#67: GRACE
"Not Over Yet"
from the album If I Could Fly
Released: October 1996
It's always the unobtrusive ones you have to
watch. By 1976 glam had rusted and Mud, free of RAK Records and Chinn
and Chapman, needed a hit, so they opted for disco. Like most disco hits
of the period, "Shake It Down" would probably clear the dancefloor now -
too slow for 21st century standards - but it aims to persuade rather
then hector (even though its lyrical attitudes firmly frame the song
within its intended period) and if you get past the shrieking "El Bimbo"
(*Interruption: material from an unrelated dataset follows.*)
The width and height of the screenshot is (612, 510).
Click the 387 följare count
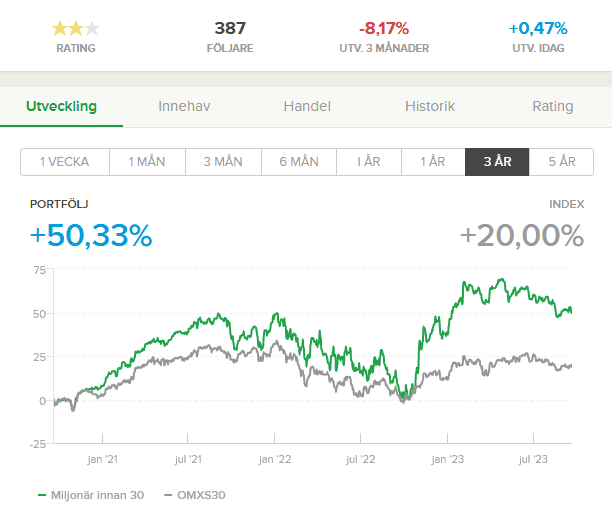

synth-guitars - which I'm not sure I'd want to do; I can imagine Earl
Brutus covering the song - the record possesses a glacial patience, a
subtle swing, even with its rhetorical pause and post-Tremeloes party
time whoops, and a universal spread facilitated by producer Pip
Williams' string and horn arrangements.
It
actually pointed the way forward - to the next century - more than most
1976 records, particularly when you realise that the song was written
by two members of the band, Ray Stiles and, crucially Rob Davis. Mud
didn't really get beyond 1976 as a commercial proposition - there was
just one more UK hit, an odd "That's What An Extra Doz Does" reimaging
of "Lean On Me" - and Davis had some frustrated years writing songs for,
among other artists, the Tremeloes. Eventually, if accidentally, he met
Paul Oakenfold, recalled the "Shake It Down" vibe to active service and
turned to dance music.
This
would prove particularly profitable for Davis in the early part of the
current century, when songs such as "Toca's Miracle," "Groovejet" and
"Can't Get You Out Of My Head," all of which he co-wrote, went to number
one and not just in Britain. But we were already aware that Davis was
shaking it down again in the nineties. "Not Over Yet," which he
co-authored with Oakenfold and Mike Wyzgowski, remains an extraordinary
pop record, one of its decade's finest. Not for the last time, Davis
would summon the spirit of "Magic Fly" by Space - a big hit just over a
year after "Shake It Down" - and glide; Grace was an appropriate band
name.
The
song is a neonlit artery extending from "Dido's Lament"; the singer
does not want her lover to go, is desperate to hold onto them, and
therefore to life. Dominique Atkins, who is the main singer, radiates
premature Purcellian grief ("Remember me/So tenderly"), but answers her
own voice with her projected subconscious ("'Cause I can see through
you," "You still want me - don't you?" - at half the bpm of the song's
main thrust). My goodness, I think she's even ready to fight back.